DIRECTION:
Gather every line below that contains the string "page". Case counts.

# MATERIAL TO PROCESS start

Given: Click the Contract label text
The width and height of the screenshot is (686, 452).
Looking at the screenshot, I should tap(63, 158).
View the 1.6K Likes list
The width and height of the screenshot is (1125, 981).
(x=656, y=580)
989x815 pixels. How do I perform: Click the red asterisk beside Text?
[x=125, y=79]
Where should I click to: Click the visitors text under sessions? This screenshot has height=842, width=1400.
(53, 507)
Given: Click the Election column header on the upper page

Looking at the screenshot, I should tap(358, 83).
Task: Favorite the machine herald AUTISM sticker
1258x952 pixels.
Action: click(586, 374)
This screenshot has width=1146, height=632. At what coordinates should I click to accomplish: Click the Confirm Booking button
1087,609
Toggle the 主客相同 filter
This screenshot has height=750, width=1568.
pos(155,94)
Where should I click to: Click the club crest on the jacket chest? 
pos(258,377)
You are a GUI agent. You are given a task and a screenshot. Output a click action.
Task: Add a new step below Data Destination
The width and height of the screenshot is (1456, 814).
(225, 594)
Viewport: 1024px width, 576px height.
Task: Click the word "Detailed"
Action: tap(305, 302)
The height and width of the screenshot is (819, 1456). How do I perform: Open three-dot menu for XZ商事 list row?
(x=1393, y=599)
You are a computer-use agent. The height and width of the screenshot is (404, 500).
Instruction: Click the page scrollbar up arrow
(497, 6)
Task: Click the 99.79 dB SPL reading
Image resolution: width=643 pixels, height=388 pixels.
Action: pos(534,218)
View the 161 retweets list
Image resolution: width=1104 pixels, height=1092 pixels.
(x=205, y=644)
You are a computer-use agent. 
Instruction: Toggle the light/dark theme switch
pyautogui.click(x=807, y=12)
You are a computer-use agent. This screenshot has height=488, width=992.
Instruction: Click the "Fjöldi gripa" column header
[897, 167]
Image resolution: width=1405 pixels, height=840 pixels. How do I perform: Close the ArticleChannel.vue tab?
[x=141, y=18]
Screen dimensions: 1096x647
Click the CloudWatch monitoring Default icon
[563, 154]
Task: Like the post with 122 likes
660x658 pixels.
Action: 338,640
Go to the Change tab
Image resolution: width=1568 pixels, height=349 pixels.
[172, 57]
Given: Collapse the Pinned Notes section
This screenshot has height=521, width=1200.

# MATERIAL TO PROCESS end

SOLUTION TO THIS PROBLEM:
Given: Click the Election column header on the upper page
Instruction: Click the page scrollbar up arrow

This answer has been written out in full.